De jaren 70 en 80 waren een keerpunt binnen stedelijke planning in Nederland met een shift in focus waar de mens zelf meer centraal kwam te staan. De periode wordt gekenmerkt door de zogenaamde

“bloemkoolwijken”, die door de organische structuur meer spontane ontmoetingen tussen bewoners zouden faciliteren om zo sociale binding te stimuleren (Wekker, 2016). De shift van planningsaanpak richting organische ontwikkeling leek even van de radar te verdwijnen maar het heeft er alle schijn van dat deze toch weer is teruggekeerd (Buitelaar et al., 2014, in Cozzolino et al., 2017). Er lijkt weer meer roep om organische ontwikkeling te komen. Deze hernieuwde trend lijkt verder te gaan dan de organische structuur van de bloemkoolwijken door het organische aspect ook te integreren via regels en middels de gevoerde planningsfilosofie. Bij planningsregels kan gedacht worden aan de wijze waarop regels geformuleerd zijn en zo een mate van sturing of vrijheid creëren. De planningsfilosofie gaat over de gedachtegang en de principes die centraal staan binnen de ontwikkeling van wijken.

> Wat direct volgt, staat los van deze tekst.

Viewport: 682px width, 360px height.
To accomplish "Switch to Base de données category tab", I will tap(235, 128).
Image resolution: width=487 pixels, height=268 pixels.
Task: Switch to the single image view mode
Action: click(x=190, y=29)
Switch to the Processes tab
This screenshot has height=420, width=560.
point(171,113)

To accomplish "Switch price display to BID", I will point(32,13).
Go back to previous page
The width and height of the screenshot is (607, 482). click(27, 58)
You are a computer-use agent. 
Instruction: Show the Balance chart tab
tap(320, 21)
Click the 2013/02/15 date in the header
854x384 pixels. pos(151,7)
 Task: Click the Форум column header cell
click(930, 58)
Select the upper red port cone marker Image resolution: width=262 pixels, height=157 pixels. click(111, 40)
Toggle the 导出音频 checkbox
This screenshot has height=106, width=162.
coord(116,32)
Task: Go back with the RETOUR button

Dit onderzoek legt de focus op de hernieuwde trend door te kijken naar huidige organische stedelijke ontwikkeling in vergelijking met de bloemkoolwijken uit de jaren 70 en 80.

(8)

3

1.2 Onderzoeksvragen

Om met een kritische blik te kijken naar hoe het idee van organische stedelijke ontwikkeling door de jaren heen is toegepast in de Nederlandse planningswereld, zal de volgende hoofdvraag beantwoord worden:

Hoe verhouden de huidige voorstellen voor organische stedelijke ontwikkeling zich qua ruimtelijke structuur en planningsprincipes tot de bloemkoolwijken van de jaren 70 en 80, en in hoeverre is dit

terug te zien in Almere Poort en Almere Haven?

Om de hoofdvraag te beantwoorden zijn de volgende deelvragen opgesteld:

1. Wat is organische stedelijke ontwikkeling en waar komt de hernieuwde aandacht voor organische stedelijke ontwikkeling vandaan?

2. Wat zijn bepalende ruimtelijke en planningskenmerken voor organische stedelijke ontwikkeling?

3. Welke van deze kenmerken zijn terug te zien in de organische stedelijke ontwikkeling in Almere Haven en Almere Poort?

4. Wat zijn de onderlinge overeenkomsten en verschillen tussen deze kenmerken binnen de ontwikkeling van Almere Haven en Almere Poort?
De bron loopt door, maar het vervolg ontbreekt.